Donna Elisa hing eines Morgens eben wieder diesen Gedanken nach und war so darin vertieft, daß sie die Nadel ruhen ließ. »Donna Micaela ist keine Ätnabewohnerin«, sagte sie zu sich selbst. »Sie hält es mit der Regierung und ist froh, daß Gaetano im Gefängnis sitzt.«
In diesem Augenblick wurde draußen auf der Straße eine große Bahre vorbeigetragen. Auf der Bahre lag eine Menge kirchlichen Zierats: Kronleuchter, Altarschreine und Reliquien. Donna Elisa schaute nur einen Augenblick hinaus und versank dann wieder in ihre Gedanken.

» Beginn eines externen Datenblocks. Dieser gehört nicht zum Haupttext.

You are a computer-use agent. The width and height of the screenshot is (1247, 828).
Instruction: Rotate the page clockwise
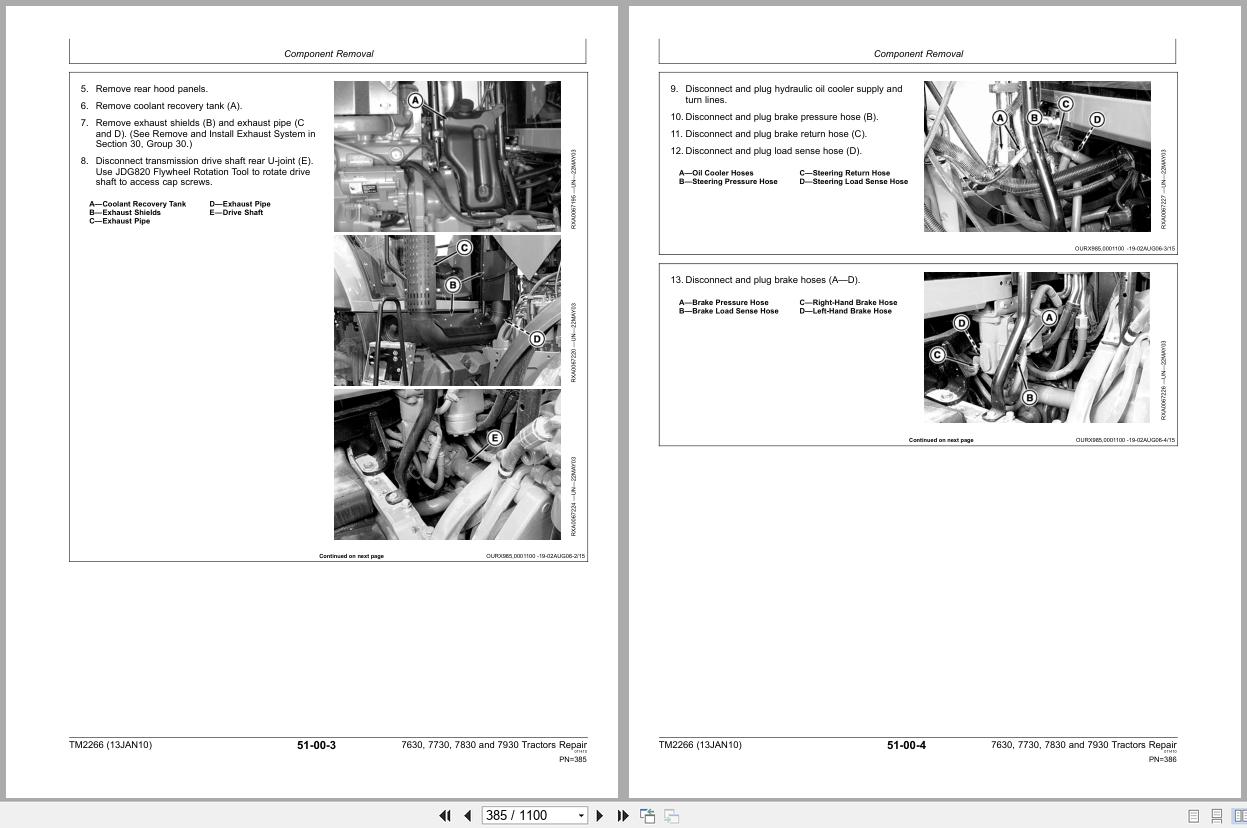pos(671,815)
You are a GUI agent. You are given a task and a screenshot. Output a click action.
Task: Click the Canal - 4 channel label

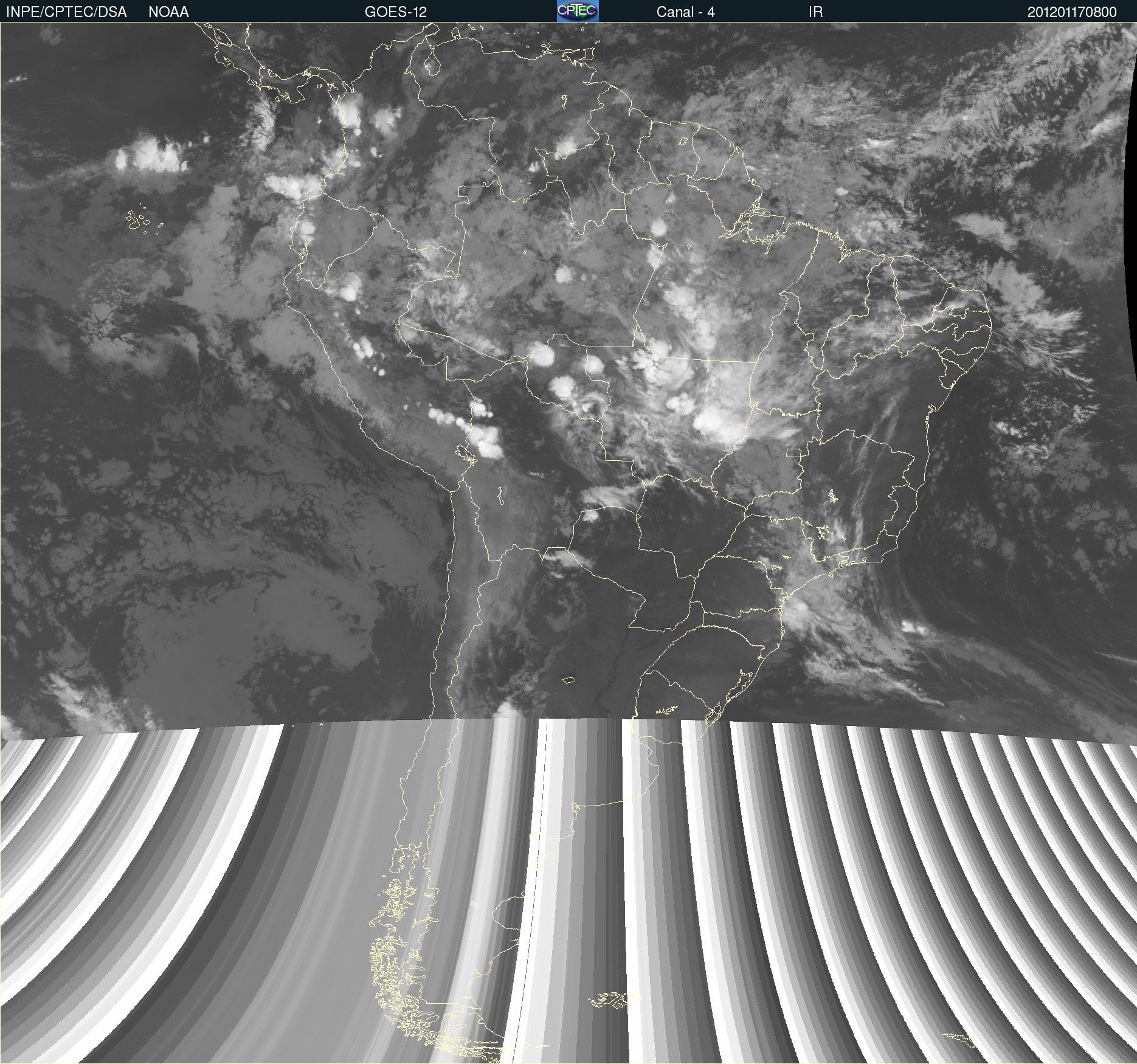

»Beim Fest San Sebastiani wollte sie das Haus der Alagonas nicht schmücken lassen«, dachte sie weiter. »Sie wollte wohl nicht, daß der Heilige Gaetano helfe.«
Nun zogen zwei Männer einen rasselnden Karren vorüber, worauf ein ganzer Berg roter Wandverkleidungen, reicher gestickter Antipendien und Altarbilder mit breiten vergoldeten Rahmen lag.
Donna Elisa fuhr sich mit der Hand über die Stirn, als wolle sie alle Zweifel verscheuchen. Es konnte kein wirkliches Wunder geschehen sein. Die Heiligen mußten doch wissen, daß Diamante nicht reich genug war, um eine Eisenbahn zu bauen.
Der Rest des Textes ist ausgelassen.